> _Your goal_
Reproduce every line of the listing exactly.

++++++++++

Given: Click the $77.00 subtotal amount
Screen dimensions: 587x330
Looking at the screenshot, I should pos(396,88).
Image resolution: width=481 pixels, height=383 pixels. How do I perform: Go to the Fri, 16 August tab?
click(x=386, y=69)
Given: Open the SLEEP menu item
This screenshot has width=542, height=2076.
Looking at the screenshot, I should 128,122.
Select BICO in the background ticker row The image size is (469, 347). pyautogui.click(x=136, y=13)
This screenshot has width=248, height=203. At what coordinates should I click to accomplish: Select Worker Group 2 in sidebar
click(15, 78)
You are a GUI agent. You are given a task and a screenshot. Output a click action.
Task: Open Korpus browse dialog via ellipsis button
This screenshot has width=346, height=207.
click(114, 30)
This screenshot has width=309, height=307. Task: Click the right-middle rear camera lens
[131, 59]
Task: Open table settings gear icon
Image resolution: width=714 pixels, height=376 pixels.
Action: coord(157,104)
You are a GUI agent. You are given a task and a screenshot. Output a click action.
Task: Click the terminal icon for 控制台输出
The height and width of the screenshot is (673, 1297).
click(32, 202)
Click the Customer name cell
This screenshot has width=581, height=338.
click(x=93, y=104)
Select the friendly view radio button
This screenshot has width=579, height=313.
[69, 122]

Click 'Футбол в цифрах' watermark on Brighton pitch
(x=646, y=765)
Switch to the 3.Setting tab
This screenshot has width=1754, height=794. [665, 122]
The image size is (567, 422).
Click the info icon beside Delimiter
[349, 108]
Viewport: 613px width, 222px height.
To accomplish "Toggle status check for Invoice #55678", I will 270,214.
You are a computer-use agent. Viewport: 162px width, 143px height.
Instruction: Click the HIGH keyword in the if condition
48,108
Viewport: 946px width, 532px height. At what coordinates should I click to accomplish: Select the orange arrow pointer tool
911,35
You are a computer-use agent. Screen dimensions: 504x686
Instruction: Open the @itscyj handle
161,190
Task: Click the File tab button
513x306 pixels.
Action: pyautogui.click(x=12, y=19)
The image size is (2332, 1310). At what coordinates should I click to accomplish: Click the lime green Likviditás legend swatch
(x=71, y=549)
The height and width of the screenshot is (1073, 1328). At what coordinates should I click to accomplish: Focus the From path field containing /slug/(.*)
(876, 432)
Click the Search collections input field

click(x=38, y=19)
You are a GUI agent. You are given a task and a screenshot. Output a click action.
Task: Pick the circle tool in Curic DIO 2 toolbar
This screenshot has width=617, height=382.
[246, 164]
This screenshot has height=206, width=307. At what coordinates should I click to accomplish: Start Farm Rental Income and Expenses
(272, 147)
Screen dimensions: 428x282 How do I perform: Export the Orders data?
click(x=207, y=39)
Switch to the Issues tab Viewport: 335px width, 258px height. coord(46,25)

++++++++++

> _Response for this exercise_
Given: Click the $77.00 subtotal amount
Screen dimensions: 587x330
Looking at the screenshot, I should pos(396,88).
Image resolution: width=481 pixels, height=383 pixels. How do I perform: Go to the Fri, 16 August tab?
click(x=386, y=69)
Given: Open the SLEEP menu item
This screenshot has width=542, height=2076.
Looking at the screenshot, I should 128,122.
Select BICO in the background ticker row The image size is (469, 347). pyautogui.click(x=136, y=13)
This screenshot has width=248, height=203. At what coordinates should I click to accomplish: Select Worker Group 2 in sidebar
click(15, 78)
You are a GUI agent. You are given a task and a screenshot. Output a click action.
Task: Open Korpus browse dialog via ellipsis button
This screenshot has width=346, height=207.
click(114, 30)
This screenshot has width=309, height=307. Task: Click the right-middle rear camera lens
[131, 59]
Task: Open table settings gear icon
Image resolution: width=714 pixels, height=376 pixels.
Action: coord(157,104)
You are a GUI agent. You are given a task and a screenshot. Output a click action.
Task: Click the terminal icon for 控制台输出
The height and width of the screenshot is (673, 1297).
click(32, 202)
Click the Customer name cell
This screenshot has width=581, height=338.
click(x=93, y=104)
Select the friendly view radio button
This screenshot has width=579, height=313.
[69, 122]

Click 'Футбол в цифрах' watermark on Brighton pitch
(x=646, y=765)
Switch to the 3.Setting tab
This screenshot has width=1754, height=794. [665, 122]
The image size is (567, 422).
Click the info icon beside Delimiter
[349, 108]
Viewport: 613px width, 222px height.
To accomplish "Toggle status check for Invoice #55678", I will 270,214.
You are a computer-use agent. Viewport: 162px width, 143px height.
Instruction: Click the HIGH keyword in the if condition
48,108
Viewport: 946px width, 532px height. At what coordinates should I click to accomplish: Select the orange arrow pointer tool
911,35
You are a computer-use agent. Screen dimensions: 504x686
Instruction: Open the @itscyj handle
161,190
Task: Click the File tab button
513x306 pixels.
Action: pyautogui.click(x=12, y=19)
The image size is (2332, 1310). At what coordinates should I click to accomplish: Click the lime green Likviditás legend swatch
(x=71, y=549)
The height and width of the screenshot is (1073, 1328). At what coordinates should I click to accomplish: Focus the From path field containing /slug/(.*)
(876, 432)
Click the Search collections input field

click(x=38, y=19)
You are a GUI agent. You are given a task and a screenshot. Output a click action.
Task: Pick the circle tool in Curic DIO 2 toolbar
This screenshot has width=617, height=382.
[246, 164]
This screenshot has height=206, width=307. At what coordinates should I click to accomplish: Start Farm Rental Income and Expenses
(272, 147)
Screen dimensions: 428x282 How do I perform: Export the Orders data?
click(x=207, y=39)
Switch to the Issues tab Viewport: 335px width, 258px height. coord(46,25)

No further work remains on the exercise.